Voltage Security, an encryption vendor, is touting Voltage Secure Stateless Tokenization technology, which the company says provides merchants and payment processors with a new approach to protecting card data.
The product also reduces the scope of complying with Payment Card Industry data security standards, Cupertino, Calif.-based Voltage said in a press release.
“Voltage SST technology is offered as part of the Voltage SecureData enterprise data security platform that unites … encryption, tokenization, data masking and key management to protect sensitive corporate information in a single comprehensive solution,” the Dec. 18 release said.
Tokenization replaces sensitive data like credit card numbers with non-sensitive substitute values. However, users are facing new and mounting compliance costs and complexities as they discover that conventional, first-generation tokenization doesn’t support business evolution and growth, the release said.
“Voltage SST technology solves this problem by eliminating the need for a token database, which has been a central element in tokenization solutions,” the release said. “It also removes the need to store sensitive data.”
The Voltage SST product also reduces the risk of breach, according to the release.
“The SST method is truly a paradigm shift in PAN tokenization,” Kennet Westby, president of Coalfire Inc., an independent IT governance, risk and compliance firm, said in the release. “Memory access is many thousands of times faster than disk access. By removing the database and practically eliminating disk I/O, performance is increased dramatically over conventional tokenization solutions.”

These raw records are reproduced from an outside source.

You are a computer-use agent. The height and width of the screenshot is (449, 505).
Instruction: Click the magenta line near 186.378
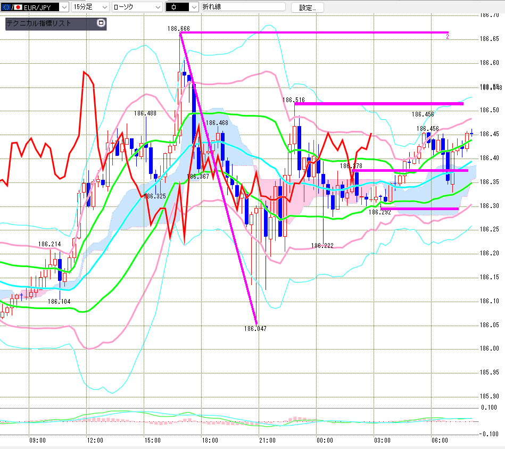(410, 170)
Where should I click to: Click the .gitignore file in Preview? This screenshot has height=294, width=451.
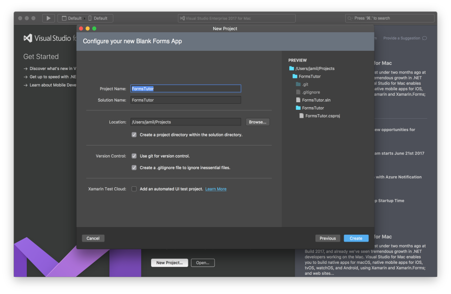pyautogui.click(x=310, y=92)
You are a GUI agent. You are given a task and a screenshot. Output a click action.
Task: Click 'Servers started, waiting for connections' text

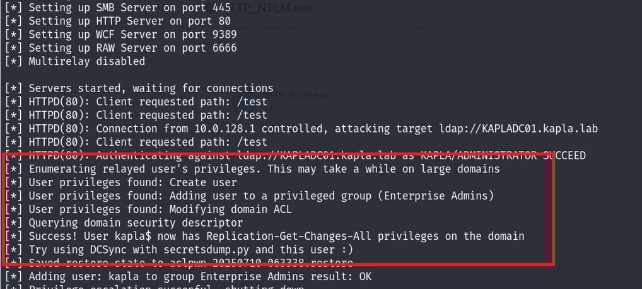tap(151, 88)
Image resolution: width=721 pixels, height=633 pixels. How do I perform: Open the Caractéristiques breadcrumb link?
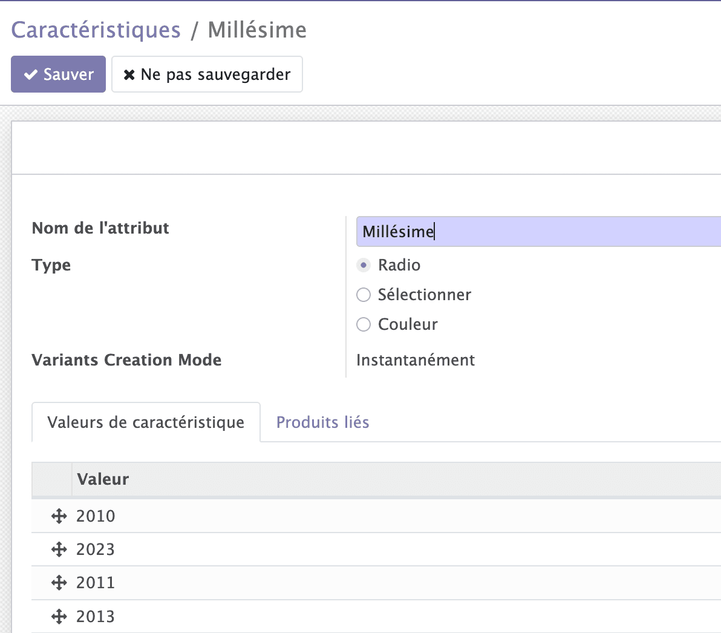(x=96, y=29)
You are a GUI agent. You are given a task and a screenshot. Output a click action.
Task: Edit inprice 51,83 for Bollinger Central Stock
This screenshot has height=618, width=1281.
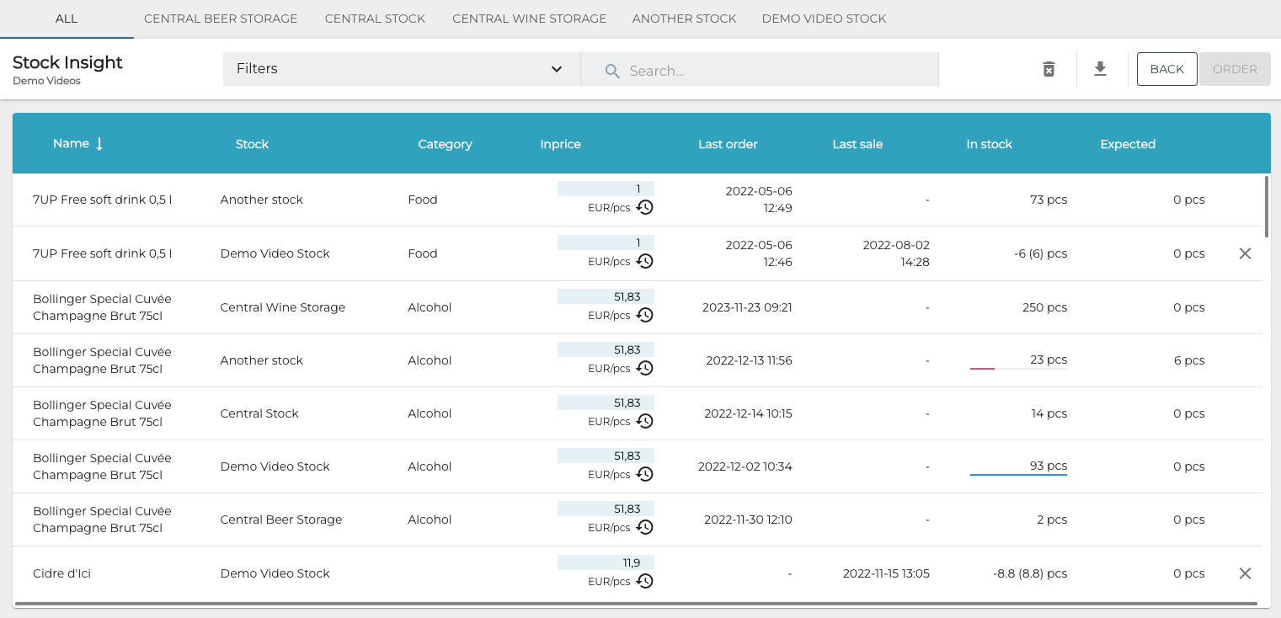[x=606, y=403]
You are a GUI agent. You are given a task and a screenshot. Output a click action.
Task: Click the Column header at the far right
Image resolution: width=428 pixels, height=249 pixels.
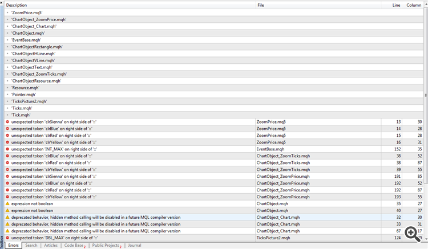tap(413, 5)
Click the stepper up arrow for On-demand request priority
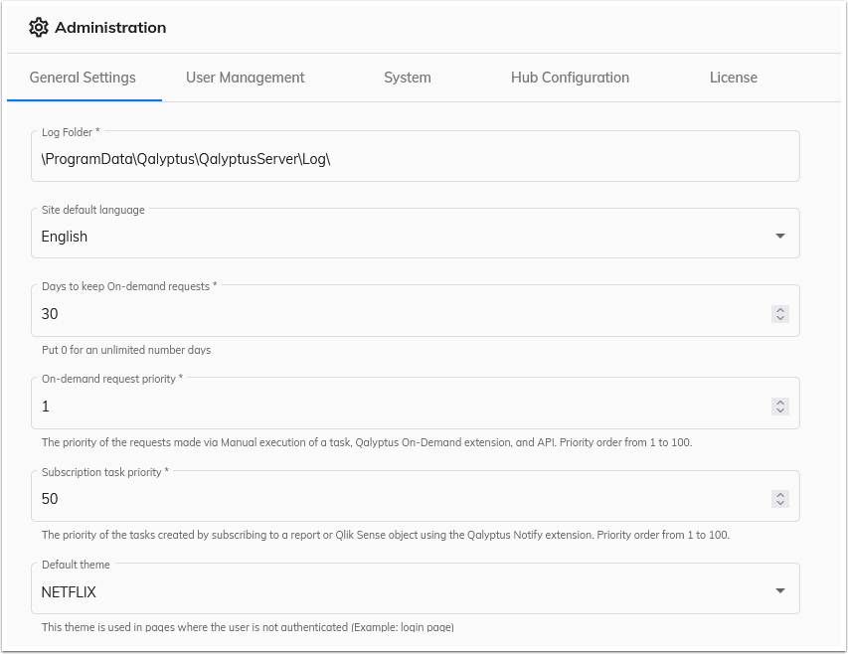The image size is (848, 654). (779, 399)
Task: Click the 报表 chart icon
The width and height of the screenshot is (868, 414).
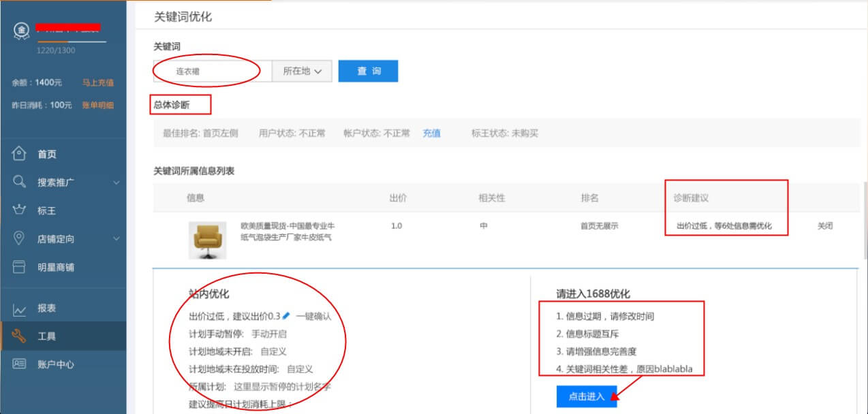Action: click(19, 308)

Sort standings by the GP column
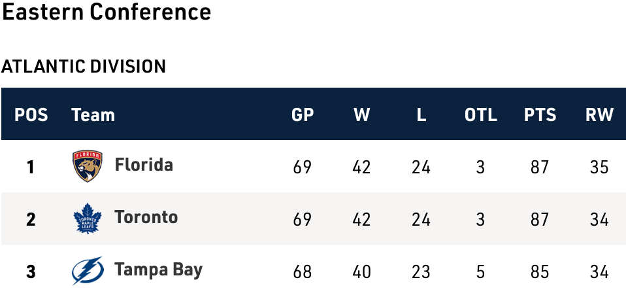[303, 115]
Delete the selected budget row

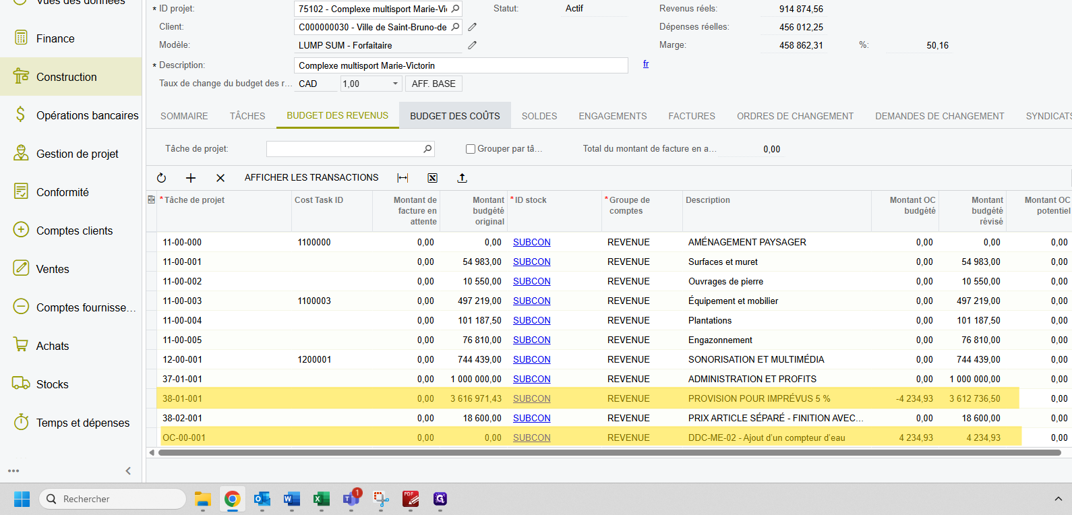220,178

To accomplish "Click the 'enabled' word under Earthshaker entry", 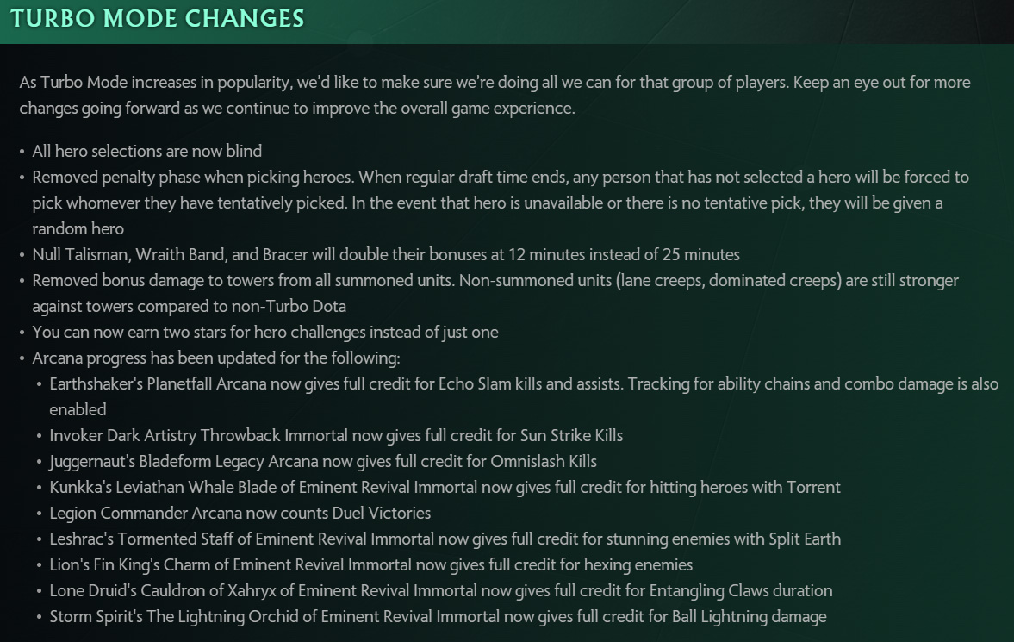I will point(78,409).
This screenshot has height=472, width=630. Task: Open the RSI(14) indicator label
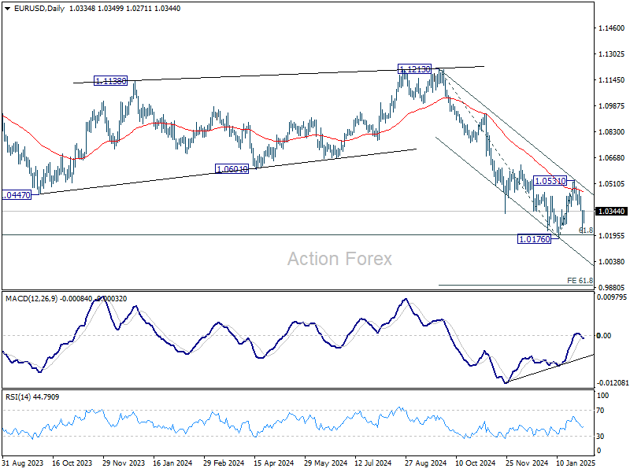tap(19, 398)
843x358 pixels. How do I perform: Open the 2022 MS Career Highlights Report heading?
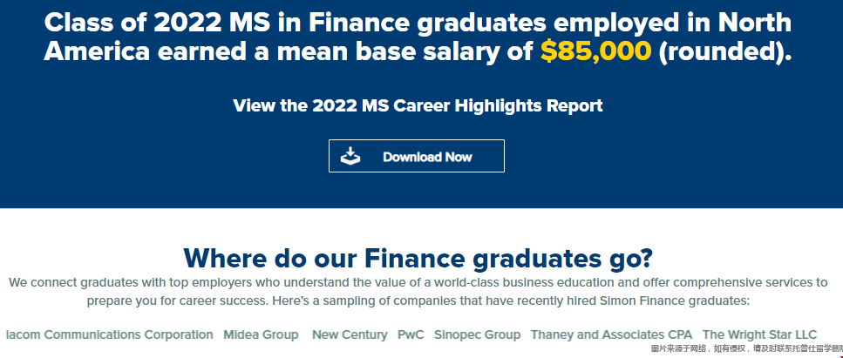[x=418, y=105]
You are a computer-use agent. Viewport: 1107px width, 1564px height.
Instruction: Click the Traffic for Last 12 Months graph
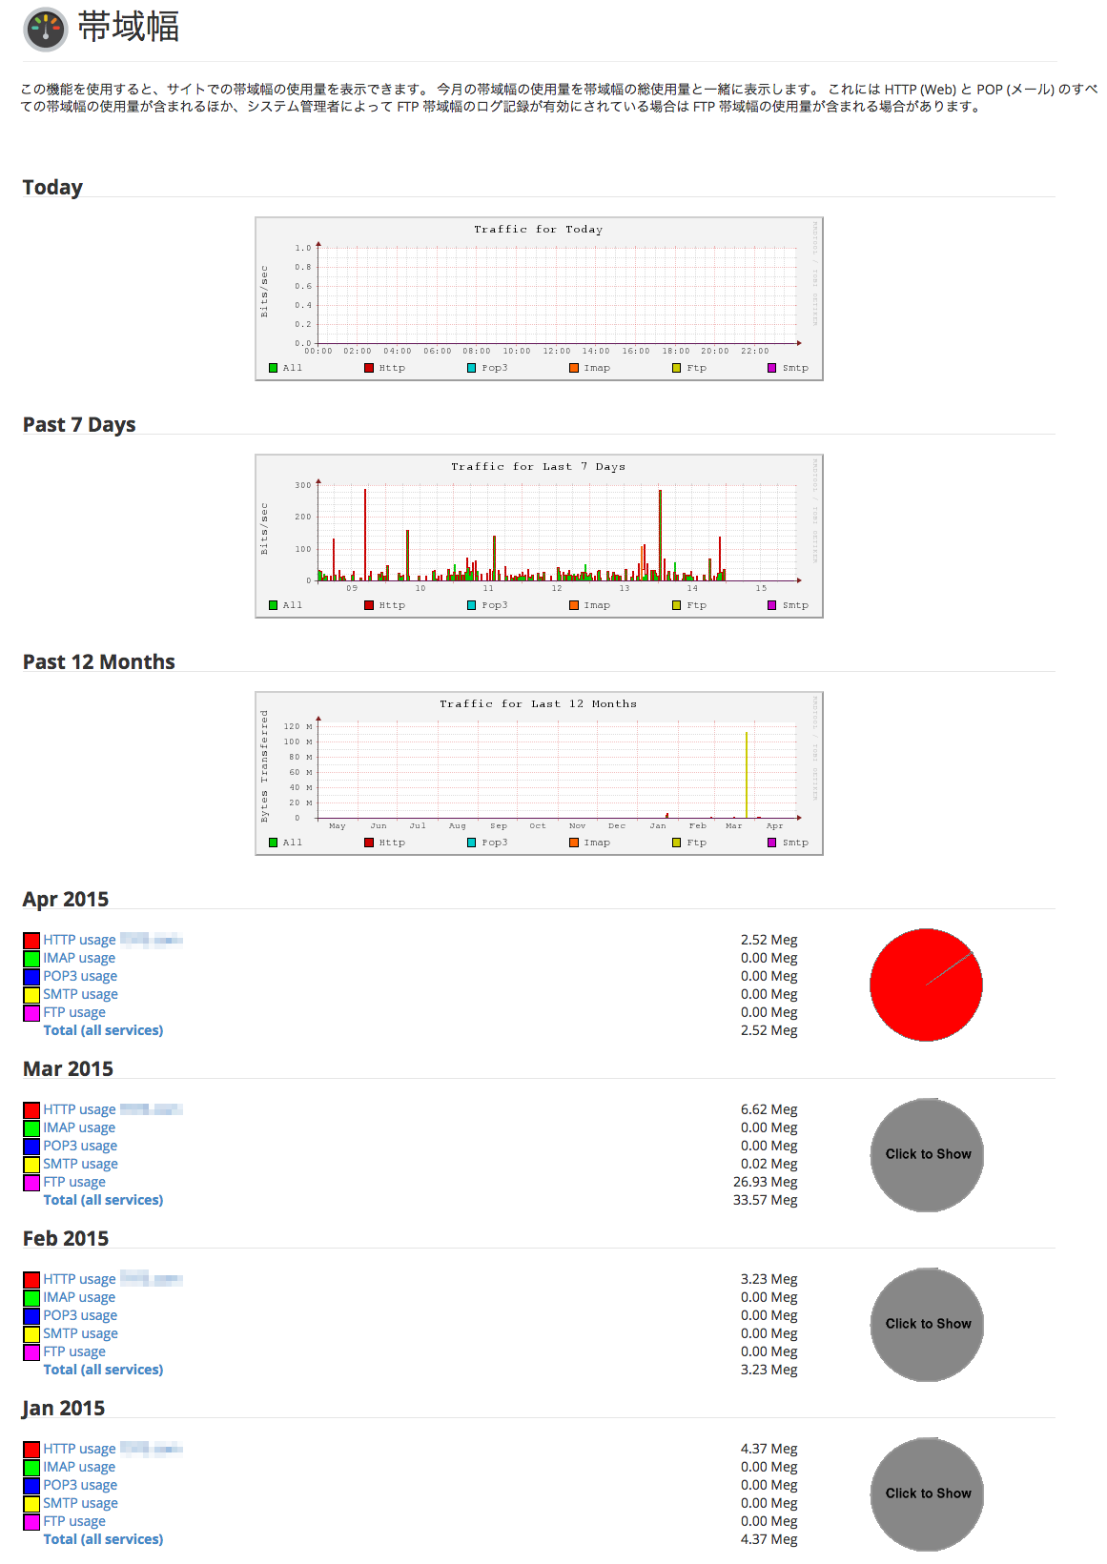pyautogui.click(x=539, y=773)
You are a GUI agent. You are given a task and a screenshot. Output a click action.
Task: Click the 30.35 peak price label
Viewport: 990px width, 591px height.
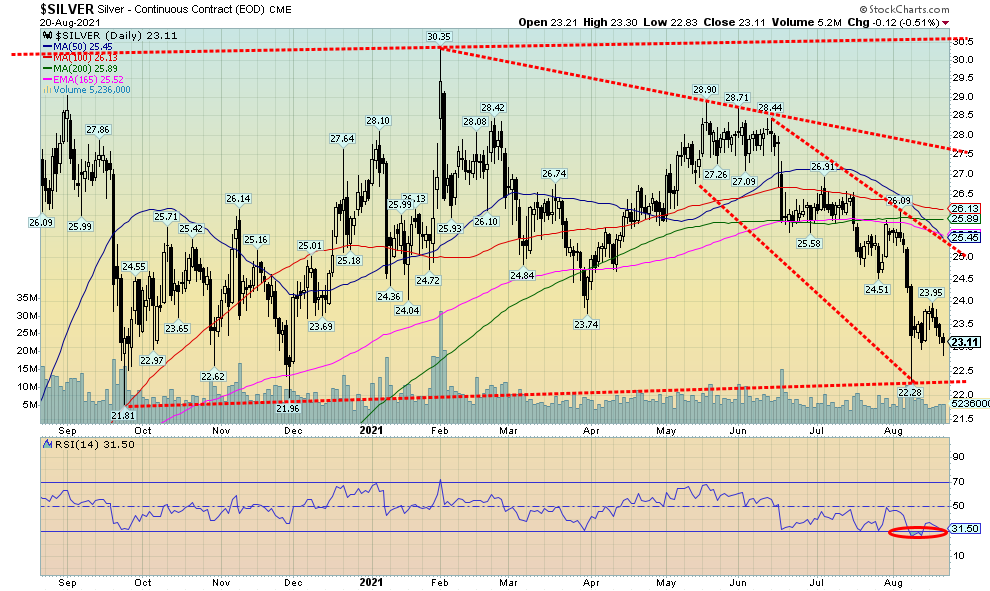[x=439, y=37]
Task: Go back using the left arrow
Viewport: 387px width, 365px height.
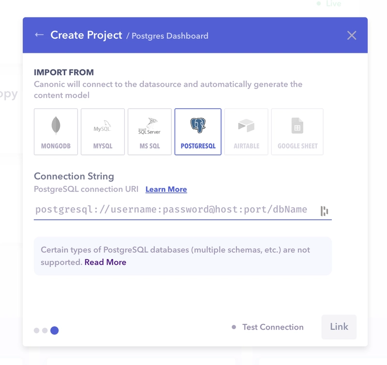Action: [x=39, y=35]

Typically, performance and security move in opposite directions but not with the Voltage product, Westby said.
“Secure stateless tokenization from Voltage is significantly reducing our PCI compliance scope and making our IT operations much easier to manage,” Alex Belgard, information security engineer, Crutchfield Corp., said in the release. “For example, within our network of several hundred servers, we anticipate scope reduction of more than 90%.”